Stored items

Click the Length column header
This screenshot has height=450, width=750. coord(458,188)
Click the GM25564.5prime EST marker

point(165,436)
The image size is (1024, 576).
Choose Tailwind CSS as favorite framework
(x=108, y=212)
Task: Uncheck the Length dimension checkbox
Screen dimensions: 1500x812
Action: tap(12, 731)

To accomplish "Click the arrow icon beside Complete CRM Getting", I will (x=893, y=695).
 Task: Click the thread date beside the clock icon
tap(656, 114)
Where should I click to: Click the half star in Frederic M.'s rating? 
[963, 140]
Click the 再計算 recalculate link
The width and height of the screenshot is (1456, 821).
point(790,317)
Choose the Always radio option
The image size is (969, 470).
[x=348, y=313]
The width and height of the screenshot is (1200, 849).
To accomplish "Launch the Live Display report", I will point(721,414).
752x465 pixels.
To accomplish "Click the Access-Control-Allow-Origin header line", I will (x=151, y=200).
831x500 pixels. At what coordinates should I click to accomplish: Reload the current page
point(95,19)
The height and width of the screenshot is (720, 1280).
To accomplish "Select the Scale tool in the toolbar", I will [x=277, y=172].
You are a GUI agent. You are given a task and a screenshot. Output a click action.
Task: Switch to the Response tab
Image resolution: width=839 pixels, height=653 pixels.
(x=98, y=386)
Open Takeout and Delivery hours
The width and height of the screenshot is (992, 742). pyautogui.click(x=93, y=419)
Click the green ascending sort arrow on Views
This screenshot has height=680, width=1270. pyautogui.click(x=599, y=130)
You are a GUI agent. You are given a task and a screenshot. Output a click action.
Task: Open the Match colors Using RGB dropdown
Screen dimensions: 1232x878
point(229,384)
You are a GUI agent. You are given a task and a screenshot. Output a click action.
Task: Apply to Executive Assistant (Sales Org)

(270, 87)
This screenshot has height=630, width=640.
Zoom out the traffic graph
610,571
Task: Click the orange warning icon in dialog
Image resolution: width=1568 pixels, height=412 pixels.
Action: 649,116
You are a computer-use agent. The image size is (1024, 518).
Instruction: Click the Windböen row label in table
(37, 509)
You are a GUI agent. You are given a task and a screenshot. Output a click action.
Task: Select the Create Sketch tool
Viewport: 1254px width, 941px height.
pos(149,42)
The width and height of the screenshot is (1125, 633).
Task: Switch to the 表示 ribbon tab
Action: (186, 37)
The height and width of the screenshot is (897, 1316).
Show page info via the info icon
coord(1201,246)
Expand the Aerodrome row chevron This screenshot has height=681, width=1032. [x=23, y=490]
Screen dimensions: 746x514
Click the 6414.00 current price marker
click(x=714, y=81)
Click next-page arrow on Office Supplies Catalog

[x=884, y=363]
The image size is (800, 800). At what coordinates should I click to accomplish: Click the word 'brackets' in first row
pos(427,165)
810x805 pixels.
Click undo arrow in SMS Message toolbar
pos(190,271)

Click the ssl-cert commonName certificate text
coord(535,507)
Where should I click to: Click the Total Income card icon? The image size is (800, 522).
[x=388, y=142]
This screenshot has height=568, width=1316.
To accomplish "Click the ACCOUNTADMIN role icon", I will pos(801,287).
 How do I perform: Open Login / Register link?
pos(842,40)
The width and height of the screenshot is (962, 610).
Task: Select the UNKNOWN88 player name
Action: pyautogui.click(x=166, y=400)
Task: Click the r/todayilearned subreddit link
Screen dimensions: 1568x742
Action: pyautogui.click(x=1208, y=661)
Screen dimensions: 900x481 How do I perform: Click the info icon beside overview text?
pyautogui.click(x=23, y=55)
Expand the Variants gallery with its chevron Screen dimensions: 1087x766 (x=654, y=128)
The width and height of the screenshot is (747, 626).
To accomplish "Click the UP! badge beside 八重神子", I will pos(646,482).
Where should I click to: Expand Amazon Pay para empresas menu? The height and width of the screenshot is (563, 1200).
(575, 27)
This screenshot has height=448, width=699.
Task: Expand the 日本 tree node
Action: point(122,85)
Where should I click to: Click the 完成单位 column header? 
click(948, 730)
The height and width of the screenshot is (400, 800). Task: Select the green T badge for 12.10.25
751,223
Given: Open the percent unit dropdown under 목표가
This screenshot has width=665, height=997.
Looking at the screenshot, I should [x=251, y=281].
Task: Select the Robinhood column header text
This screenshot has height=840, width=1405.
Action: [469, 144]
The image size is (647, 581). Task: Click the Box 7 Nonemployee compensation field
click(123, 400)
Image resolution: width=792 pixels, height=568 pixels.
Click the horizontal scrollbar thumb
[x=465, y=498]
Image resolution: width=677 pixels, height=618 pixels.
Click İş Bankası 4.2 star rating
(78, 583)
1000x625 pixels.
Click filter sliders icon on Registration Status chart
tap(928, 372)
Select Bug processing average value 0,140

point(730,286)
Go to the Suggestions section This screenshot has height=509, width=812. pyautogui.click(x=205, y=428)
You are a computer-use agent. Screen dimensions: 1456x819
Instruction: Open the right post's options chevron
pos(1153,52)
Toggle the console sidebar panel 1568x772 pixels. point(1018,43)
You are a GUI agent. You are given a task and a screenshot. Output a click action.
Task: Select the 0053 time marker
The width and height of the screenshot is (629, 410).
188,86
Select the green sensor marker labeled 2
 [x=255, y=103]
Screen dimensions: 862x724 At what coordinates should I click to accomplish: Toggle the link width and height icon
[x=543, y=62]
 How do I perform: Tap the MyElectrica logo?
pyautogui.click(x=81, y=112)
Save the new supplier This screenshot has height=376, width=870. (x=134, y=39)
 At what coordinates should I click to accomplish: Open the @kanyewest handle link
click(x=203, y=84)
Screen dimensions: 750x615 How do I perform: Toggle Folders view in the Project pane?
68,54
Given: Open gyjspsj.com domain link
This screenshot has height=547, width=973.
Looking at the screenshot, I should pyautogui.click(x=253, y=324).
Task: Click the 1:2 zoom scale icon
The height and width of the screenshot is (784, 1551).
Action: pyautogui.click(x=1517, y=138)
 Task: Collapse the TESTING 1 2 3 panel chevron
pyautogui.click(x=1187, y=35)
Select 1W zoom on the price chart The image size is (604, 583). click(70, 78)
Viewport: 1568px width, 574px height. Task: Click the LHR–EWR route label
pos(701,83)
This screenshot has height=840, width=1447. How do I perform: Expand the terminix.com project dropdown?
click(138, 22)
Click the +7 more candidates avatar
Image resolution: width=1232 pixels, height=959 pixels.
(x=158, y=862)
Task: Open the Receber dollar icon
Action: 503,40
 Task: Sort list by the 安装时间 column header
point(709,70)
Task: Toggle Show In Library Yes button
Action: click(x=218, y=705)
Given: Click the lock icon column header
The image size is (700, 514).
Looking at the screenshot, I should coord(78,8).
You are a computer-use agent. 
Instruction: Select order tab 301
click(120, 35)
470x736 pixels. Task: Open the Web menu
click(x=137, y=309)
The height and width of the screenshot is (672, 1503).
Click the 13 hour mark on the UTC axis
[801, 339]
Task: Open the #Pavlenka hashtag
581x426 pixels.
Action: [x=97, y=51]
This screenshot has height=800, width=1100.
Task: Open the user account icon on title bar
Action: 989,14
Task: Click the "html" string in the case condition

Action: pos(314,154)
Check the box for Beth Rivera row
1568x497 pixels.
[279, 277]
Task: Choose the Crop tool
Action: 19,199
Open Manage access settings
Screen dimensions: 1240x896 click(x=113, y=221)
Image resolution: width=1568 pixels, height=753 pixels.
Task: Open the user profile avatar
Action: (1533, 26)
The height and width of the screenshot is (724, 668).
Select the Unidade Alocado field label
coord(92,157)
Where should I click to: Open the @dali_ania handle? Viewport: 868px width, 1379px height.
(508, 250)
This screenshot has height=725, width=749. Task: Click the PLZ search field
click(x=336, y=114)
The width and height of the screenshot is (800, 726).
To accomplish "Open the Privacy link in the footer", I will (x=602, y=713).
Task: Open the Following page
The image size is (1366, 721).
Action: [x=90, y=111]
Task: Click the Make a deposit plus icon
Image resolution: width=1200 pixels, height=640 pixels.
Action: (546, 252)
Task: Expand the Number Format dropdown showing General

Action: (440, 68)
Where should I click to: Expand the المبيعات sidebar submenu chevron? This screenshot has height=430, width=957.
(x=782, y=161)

AIM OF THE TASK: Using the entries above, return exactly the lines from the line with "Task: Switch to the Response tab" to the line with "Task: Open the Match", counting both of those lines.

WORKED SOLUTION:
Task: Switch to the Response tab
Image resolution: width=839 pixels, height=653 pixels.
(x=98, y=386)
Open Takeout and Delivery hours
The width and height of the screenshot is (992, 742). pyautogui.click(x=93, y=419)
Click the green ascending sort arrow on Views
This screenshot has height=680, width=1270. pyautogui.click(x=599, y=130)
You are a GUI agent. You are given a task and a screenshot. Output a click action.
Task: Open the Match colors Using RGB dropdown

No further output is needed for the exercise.